● **Problem statement**:
Write the records out again, exactly as they stand below.
Top of Dataset extract
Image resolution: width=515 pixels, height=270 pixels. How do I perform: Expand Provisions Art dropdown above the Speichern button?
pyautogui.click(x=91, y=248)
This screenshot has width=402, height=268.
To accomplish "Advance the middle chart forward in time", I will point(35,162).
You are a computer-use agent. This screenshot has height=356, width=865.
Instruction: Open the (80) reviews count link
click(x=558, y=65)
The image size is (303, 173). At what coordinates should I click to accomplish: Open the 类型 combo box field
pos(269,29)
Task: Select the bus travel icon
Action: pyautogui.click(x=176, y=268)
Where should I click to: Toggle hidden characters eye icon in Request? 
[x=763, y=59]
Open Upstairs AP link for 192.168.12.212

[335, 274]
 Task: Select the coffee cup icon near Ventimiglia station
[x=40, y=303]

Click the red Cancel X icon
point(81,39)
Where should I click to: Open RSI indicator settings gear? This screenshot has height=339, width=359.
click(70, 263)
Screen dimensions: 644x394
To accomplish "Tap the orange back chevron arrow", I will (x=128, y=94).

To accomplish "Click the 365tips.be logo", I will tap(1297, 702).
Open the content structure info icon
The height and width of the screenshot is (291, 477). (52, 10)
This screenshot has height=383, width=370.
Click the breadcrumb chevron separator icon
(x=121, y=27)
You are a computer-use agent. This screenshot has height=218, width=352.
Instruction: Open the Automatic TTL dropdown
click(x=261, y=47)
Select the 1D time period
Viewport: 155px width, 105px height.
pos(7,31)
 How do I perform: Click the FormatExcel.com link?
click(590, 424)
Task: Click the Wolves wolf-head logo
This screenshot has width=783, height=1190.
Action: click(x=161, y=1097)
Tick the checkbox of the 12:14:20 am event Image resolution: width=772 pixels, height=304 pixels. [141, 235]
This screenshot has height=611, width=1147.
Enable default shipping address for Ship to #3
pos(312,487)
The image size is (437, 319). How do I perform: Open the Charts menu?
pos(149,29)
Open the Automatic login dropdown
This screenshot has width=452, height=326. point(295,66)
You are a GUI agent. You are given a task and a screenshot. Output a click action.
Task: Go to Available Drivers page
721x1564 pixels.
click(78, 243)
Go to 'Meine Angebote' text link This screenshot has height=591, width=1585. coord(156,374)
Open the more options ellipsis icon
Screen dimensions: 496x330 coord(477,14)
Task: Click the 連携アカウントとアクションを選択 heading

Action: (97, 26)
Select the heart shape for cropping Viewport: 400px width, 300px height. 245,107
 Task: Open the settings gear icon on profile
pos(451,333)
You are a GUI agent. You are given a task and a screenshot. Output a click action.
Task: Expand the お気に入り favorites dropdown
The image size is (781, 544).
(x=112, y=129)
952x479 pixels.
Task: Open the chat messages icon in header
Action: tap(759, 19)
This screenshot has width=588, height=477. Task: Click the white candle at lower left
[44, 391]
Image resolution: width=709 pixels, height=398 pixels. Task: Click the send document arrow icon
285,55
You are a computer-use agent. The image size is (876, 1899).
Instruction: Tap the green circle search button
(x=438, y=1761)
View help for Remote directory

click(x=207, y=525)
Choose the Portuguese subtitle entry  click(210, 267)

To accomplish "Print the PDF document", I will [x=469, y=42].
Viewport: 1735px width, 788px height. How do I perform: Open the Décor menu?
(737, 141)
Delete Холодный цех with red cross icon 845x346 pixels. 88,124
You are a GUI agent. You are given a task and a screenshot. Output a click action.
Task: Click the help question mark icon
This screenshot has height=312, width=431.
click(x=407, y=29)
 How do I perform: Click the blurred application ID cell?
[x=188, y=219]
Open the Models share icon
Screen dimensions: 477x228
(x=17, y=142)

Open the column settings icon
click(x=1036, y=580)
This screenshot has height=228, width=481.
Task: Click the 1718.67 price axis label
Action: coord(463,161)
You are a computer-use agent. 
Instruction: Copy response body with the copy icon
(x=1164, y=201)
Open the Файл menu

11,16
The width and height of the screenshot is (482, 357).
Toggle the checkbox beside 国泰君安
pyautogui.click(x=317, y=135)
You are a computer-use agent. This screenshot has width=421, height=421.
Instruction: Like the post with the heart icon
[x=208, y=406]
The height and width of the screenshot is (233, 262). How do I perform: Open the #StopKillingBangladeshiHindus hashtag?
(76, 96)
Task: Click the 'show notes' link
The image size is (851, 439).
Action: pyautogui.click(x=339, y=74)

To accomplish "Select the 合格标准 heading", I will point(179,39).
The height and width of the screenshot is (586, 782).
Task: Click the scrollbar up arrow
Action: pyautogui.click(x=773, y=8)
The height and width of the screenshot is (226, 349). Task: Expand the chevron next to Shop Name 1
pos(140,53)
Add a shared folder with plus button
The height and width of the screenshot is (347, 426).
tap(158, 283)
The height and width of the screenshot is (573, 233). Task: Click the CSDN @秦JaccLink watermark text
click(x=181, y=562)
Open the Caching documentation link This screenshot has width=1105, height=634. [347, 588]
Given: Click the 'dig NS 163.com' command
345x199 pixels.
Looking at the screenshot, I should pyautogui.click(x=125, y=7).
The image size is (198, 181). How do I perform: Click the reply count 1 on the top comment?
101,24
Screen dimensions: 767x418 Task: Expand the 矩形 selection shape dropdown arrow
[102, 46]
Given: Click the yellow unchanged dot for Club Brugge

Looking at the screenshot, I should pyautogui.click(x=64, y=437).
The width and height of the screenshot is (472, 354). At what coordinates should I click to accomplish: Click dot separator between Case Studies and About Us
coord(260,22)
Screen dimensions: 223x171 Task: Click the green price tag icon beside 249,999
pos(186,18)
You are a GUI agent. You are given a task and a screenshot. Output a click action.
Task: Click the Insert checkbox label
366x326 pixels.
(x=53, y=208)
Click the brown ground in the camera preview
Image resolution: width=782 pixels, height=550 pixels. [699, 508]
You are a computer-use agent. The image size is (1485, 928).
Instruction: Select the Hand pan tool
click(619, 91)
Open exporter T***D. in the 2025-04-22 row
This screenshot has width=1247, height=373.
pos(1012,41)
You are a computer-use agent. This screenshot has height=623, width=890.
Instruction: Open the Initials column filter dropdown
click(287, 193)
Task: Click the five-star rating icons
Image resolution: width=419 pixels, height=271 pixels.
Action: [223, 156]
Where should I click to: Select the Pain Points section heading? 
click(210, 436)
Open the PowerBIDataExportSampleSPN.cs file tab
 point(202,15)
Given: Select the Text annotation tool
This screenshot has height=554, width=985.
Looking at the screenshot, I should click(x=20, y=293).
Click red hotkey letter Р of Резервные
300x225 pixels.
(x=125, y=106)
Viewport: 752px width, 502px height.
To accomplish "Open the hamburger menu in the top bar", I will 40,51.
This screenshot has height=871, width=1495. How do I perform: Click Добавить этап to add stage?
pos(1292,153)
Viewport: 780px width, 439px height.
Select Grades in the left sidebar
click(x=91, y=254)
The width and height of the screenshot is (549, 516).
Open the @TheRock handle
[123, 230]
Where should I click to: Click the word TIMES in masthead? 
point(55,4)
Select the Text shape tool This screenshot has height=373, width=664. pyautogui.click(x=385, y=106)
Bottom of Dataset extract
● **Response area**:
Image resolution: width=515 pixels, height=270 pixels. How do I perform: Expand Provisions Art dropdown above the Speichern button?
pyautogui.click(x=91, y=248)
This screenshot has width=402, height=268.
To accomplish "Advance the middle chart forward in time", I will point(35,162).
You are a computer-use agent. This screenshot has height=356, width=865.
Instruction: Open the (80) reviews count link
click(x=558, y=65)
The image size is (303, 173). At what coordinates should I click to accomplish: Open the 类型 combo box field
pos(269,29)
Task: Select the bus travel icon
Action: pyautogui.click(x=176, y=268)
Where should I click to: Toggle hidden characters eye icon in Request? 
[x=763, y=59]
Open Upstairs AP link for 192.168.12.212

[335, 274]
 Task: Select the coffee cup icon near Ventimiglia station
[x=40, y=303]

Click the red Cancel X icon
point(81,39)
Where should I click to: Open RSI indicator settings gear? This screenshot has height=339, width=359.
click(70, 263)
Screen dimensions: 644x394
To accomplish "Tap the orange back chevron arrow", I will (x=128, y=94).

To accomplish "Click the 365tips.be logo", I will tap(1297, 702).
Open the content structure info icon
The height and width of the screenshot is (291, 477). (52, 10)
This screenshot has height=383, width=370.
Click the breadcrumb chevron separator icon
(x=121, y=27)
You are a computer-use agent. This screenshot has height=218, width=352.
Instruction: Open the Automatic TTL dropdown
click(x=261, y=47)
Select the 1D time period
Viewport: 155px width, 105px height.
pos(7,31)
 How do I perform: Click the FormatExcel.com link?
click(590, 424)
Task: Click the Wolves wolf-head logo
This screenshot has width=783, height=1190.
Action: click(x=161, y=1097)
Tick the checkbox of the 12:14:20 am event Image resolution: width=772 pixels, height=304 pixels. [141, 235]
This screenshot has height=611, width=1147.
Enable default shipping address for Ship to #3
pos(312,487)
The image size is (437, 319). How do I perform: Open the Charts menu?
pos(149,29)
Open the Automatic login dropdown
This screenshot has width=452, height=326. point(295,66)
You are a GUI agent. You are given a task and a screenshot. Output a click action.
Task: Go to Available Drivers page
721x1564 pixels.
click(78, 243)
Go to 'Meine Angebote' text link This screenshot has height=591, width=1585. coord(156,374)
Open the more options ellipsis icon
Screen dimensions: 496x330 coord(477,14)
Task: Click the 連携アカウントとアクションを選択 heading

Action: (97, 26)
Select the heart shape for cropping Viewport: 400px width, 300px height. 245,107
 Task: Open the settings gear icon on profile
pos(451,333)
You are a GUI agent. You are given a task and a screenshot. Output a click action.
Task: Expand the お気に入り favorites dropdown
The image size is (781, 544).
(x=112, y=129)
952x479 pixels.
Task: Open the chat messages icon in header
Action: tap(759, 19)
This screenshot has width=588, height=477. Task: Click the white candle at lower left
[44, 391]
Image resolution: width=709 pixels, height=398 pixels. Task: Click the send document arrow icon
285,55
You are a computer-use agent. The image size is (876, 1899).
Instruction: Tap the green circle search button
(x=438, y=1761)
View help for Remote directory

click(x=207, y=525)
Choose the Portuguese subtitle entry  click(210, 267)

To accomplish "Print the PDF document", I will [x=469, y=42].
Viewport: 1735px width, 788px height. How do I perform: Open the Décor menu?
(737, 141)
Delete Холодный цех with red cross icon 845x346 pixels. 88,124
You are a GUI agent. You are given a task and a screenshot. Output a click action.
Task: Click the help question mark icon
This screenshot has height=312, width=431.
click(x=407, y=29)
 How do I perform: Click the blurred application ID cell?
[x=188, y=219]
Open the Models share icon
Screen dimensions: 477x228
(x=17, y=142)

Open the column settings icon
click(x=1036, y=580)
This screenshot has height=228, width=481.
Task: Click the 1718.67 price axis label
Action: coord(463,161)
You are a computer-use agent. 
Instruction: Copy response body with the copy icon
(x=1164, y=201)
Open the Файл menu

11,16
The width and height of the screenshot is (482, 357).
Toggle the checkbox beside 国泰君安
pyautogui.click(x=317, y=135)
You are a computer-use agent. This screenshot has width=421, height=421.
Instruction: Like the post with the heart icon
[x=208, y=406]
The height and width of the screenshot is (233, 262). How do I perform: Open the #StopKillingBangladeshiHindus hashtag?
(76, 96)
Task: Click the 'show notes' link
The image size is (851, 439).
Action: pyautogui.click(x=339, y=74)

To accomplish "Select the 合格标准 heading", I will point(179,39).
The height and width of the screenshot is (586, 782).
Task: Click the scrollbar up arrow
Action: pyautogui.click(x=773, y=8)
The height and width of the screenshot is (226, 349). Task: Expand the chevron next to Shop Name 1
pos(140,53)
Add a shared folder with plus button
The height and width of the screenshot is (347, 426).
tap(158, 283)
The height and width of the screenshot is (573, 233). Task: Click the CSDN @秦JaccLink watermark text
click(x=181, y=562)
Open the Caching documentation link This screenshot has width=1105, height=634. [347, 588]
Given: Click the 'dig NS 163.com' command
345x199 pixels.
Looking at the screenshot, I should pyautogui.click(x=125, y=7).
The image size is (198, 181). How do I perform: Click the reply count 1 on the top comment?
101,24
Screen dimensions: 767x418 Task: Expand the 矩形 selection shape dropdown arrow
[102, 46]
Given: Click the yellow unchanged dot for Club Brugge

Looking at the screenshot, I should pyautogui.click(x=64, y=437).
The width and height of the screenshot is (472, 354). At what coordinates should I click to accomplish: Click dot separator between Case Studies and About Us
coord(260,22)
Screen dimensions: 223x171 Task: Click the green price tag icon beside 249,999
pos(186,18)
You are a GUI agent. You are given a task and a screenshot. Output a click action.
Task: Click the Insert checkbox label
366x326 pixels.
(x=53, y=208)
Click the brown ground in the camera preview
Image resolution: width=782 pixels, height=550 pixels. [699, 508]
You are a computer-use agent. The image size is (1485, 928).
Instruction: Select the Hand pan tool
click(619, 91)
Open exporter T***D. in the 2025-04-22 row
This screenshot has width=1247, height=373.
pos(1012,41)
You are a computer-use agent. This screenshot has height=623, width=890.
Instruction: Open the Initials column filter dropdown
click(287, 193)
Task: Click the five-star rating icons
Image resolution: width=419 pixels, height=271 pixels.
Action: [223, 156]
Where should I click to: Select the Pain Points section heading? 
click(210, 436)
Open the PowerBIDataExportSampleSPN.cs file tab
 point(202,15)
Given: Select the Text annotation tool
This screenshot has height=554, width=985.
Looking at the screenshot, I should click(x=20, y=293).
Click red hotkey letter Р of Резервные
300x225 pixels.
(x=125, y=106)
Viewport: 752px width, 502px height.
To accomplish "Open the hamburger menu in the top bar", I will 40,51.
This screenshot has height=871, width=1495. How do I perform: Click Добавить этап to add stage?
pos(1292,153)
Viewport: 780px width, 439px height.
Select Grades in the left sidebar
click(x=91, y=254)
The width and height of the screenshot is (549, 516).
Open the @TheRock handle
[123, 230]
Where should I click to: Click the word TIMES in masthead? 
point(55,4)
Select the Text shape tool This screenshot has height=373, width=664. pyautogui.click(x=385, y=106)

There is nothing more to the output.